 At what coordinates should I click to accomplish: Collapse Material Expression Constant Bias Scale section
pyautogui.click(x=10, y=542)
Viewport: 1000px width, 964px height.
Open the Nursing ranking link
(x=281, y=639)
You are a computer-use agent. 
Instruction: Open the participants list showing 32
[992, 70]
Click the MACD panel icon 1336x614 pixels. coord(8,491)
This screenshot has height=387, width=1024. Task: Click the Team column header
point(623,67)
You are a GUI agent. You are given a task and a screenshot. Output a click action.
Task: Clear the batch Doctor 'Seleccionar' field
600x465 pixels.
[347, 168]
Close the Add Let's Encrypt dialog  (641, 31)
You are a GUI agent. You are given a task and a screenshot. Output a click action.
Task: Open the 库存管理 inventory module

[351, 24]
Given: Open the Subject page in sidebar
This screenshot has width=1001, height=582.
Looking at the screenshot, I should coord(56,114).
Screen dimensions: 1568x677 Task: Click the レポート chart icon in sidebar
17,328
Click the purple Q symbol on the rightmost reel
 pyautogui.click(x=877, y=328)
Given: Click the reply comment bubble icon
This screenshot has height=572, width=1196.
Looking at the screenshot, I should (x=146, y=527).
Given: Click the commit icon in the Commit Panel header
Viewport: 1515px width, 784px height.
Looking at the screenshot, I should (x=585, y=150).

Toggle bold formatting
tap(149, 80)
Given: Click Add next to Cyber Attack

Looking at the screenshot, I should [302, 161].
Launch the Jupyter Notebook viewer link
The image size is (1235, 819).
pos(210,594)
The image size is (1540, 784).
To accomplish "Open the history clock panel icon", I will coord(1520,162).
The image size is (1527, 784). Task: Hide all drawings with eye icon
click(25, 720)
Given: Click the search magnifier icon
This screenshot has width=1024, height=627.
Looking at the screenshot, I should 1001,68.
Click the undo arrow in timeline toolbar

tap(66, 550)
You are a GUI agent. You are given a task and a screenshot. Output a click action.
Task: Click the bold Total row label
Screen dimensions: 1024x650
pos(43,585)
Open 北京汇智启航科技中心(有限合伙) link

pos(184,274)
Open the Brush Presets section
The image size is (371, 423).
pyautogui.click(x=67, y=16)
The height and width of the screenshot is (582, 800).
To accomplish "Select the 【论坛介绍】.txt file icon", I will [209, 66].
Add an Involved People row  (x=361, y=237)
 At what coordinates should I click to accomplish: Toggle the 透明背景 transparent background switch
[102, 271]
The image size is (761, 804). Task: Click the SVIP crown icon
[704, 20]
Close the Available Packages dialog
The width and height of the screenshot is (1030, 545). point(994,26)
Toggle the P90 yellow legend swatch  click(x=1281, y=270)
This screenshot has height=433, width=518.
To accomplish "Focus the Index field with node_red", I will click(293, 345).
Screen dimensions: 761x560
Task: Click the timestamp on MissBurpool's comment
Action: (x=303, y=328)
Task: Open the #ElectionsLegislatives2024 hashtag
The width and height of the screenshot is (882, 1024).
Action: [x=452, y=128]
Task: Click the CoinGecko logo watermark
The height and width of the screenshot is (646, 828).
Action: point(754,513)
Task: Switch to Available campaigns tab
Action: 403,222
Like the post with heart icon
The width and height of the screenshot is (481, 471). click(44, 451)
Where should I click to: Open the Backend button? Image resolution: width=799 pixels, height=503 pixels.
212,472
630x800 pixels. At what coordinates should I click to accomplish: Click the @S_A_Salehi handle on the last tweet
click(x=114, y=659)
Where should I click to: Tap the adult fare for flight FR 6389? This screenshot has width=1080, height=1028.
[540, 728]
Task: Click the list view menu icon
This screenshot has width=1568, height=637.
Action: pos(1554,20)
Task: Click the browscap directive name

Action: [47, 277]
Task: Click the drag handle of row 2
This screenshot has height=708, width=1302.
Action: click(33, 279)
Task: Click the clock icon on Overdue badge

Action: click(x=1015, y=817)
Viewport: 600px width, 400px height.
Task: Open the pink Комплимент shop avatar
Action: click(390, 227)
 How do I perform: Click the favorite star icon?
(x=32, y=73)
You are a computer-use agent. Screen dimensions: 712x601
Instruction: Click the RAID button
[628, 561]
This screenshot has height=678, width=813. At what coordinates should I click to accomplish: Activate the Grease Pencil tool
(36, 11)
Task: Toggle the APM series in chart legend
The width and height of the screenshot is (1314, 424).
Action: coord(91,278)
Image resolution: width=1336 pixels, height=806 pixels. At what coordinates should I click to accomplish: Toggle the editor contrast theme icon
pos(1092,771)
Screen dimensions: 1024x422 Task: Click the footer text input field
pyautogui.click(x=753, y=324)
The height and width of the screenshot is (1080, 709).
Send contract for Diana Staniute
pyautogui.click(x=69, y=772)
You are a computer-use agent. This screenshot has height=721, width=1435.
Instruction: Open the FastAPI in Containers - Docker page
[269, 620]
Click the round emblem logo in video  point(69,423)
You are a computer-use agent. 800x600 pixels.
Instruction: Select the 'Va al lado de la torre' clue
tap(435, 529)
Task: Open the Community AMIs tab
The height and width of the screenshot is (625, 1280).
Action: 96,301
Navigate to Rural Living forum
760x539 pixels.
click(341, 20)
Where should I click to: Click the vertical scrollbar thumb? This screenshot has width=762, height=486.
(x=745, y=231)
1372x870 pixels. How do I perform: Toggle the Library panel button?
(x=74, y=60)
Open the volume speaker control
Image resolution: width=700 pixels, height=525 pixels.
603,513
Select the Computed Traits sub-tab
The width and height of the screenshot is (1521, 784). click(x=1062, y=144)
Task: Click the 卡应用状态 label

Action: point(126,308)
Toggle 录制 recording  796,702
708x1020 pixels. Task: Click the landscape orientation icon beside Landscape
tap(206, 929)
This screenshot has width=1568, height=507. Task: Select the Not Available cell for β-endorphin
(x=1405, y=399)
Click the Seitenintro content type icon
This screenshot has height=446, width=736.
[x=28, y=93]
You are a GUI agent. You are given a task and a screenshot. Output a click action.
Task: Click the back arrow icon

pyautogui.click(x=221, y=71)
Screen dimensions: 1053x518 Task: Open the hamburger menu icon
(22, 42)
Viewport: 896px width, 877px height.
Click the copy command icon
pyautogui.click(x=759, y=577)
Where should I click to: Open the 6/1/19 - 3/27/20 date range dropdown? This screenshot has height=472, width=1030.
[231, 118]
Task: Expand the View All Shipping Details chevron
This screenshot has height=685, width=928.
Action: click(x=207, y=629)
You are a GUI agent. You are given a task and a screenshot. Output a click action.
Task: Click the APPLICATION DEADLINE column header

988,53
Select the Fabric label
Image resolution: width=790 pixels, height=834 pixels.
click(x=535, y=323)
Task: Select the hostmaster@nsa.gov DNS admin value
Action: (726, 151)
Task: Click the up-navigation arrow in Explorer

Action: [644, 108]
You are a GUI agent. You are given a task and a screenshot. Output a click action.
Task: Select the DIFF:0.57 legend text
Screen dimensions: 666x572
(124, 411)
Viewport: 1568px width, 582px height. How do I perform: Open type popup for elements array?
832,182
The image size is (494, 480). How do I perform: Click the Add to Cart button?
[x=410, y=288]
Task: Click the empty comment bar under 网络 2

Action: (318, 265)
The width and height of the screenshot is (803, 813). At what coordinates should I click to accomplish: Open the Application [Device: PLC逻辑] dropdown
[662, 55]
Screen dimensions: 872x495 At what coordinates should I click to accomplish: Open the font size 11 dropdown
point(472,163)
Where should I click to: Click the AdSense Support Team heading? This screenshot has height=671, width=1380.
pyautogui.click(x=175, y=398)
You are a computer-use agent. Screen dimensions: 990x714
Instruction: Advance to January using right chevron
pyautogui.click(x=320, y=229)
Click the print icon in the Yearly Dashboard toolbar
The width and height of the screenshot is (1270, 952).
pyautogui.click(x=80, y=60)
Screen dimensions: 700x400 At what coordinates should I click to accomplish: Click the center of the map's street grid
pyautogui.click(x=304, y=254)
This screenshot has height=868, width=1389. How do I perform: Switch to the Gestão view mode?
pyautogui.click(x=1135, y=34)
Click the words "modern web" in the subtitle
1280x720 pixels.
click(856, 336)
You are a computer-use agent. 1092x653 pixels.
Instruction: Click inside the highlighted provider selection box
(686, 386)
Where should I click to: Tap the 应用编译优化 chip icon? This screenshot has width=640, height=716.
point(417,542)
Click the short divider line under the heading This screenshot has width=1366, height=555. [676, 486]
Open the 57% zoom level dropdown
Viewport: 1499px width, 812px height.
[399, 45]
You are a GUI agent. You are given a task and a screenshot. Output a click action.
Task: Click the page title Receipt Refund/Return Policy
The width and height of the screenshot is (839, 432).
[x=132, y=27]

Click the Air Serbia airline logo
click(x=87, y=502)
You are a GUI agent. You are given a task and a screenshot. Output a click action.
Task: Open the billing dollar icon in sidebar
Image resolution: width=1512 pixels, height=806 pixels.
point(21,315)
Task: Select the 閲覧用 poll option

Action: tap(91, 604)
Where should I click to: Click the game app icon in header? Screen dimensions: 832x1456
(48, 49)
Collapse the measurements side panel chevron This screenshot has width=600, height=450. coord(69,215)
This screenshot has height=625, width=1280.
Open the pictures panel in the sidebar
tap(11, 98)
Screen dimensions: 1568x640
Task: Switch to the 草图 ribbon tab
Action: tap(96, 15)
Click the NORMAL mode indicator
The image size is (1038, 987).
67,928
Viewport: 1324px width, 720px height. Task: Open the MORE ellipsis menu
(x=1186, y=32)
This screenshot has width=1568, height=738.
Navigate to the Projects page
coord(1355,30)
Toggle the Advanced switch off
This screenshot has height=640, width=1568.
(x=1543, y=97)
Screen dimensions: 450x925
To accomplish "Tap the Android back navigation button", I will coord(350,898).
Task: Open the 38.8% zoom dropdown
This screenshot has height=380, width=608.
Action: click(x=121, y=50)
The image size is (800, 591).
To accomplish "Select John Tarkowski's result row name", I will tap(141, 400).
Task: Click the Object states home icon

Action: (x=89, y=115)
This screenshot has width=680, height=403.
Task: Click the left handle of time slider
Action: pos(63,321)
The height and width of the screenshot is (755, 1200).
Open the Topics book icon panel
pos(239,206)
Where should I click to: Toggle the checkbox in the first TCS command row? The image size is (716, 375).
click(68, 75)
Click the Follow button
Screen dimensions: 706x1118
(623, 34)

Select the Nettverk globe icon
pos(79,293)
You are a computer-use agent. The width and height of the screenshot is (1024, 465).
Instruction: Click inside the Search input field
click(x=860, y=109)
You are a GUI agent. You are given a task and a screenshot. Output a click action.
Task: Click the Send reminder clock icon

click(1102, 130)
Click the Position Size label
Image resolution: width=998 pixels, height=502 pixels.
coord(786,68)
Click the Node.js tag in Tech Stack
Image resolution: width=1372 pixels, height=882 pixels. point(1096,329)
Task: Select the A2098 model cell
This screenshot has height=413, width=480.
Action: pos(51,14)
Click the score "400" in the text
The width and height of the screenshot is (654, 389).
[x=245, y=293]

::::::::

▸ Required work: Could you copy every line in the records that holds "legend"?

▸ Answer:
Toggle the P90 yellow legend swatch  click(x=1281, y=270)
Task: Toggle the APM series in chart legend
Task: Select the DIFF:0.57 legend text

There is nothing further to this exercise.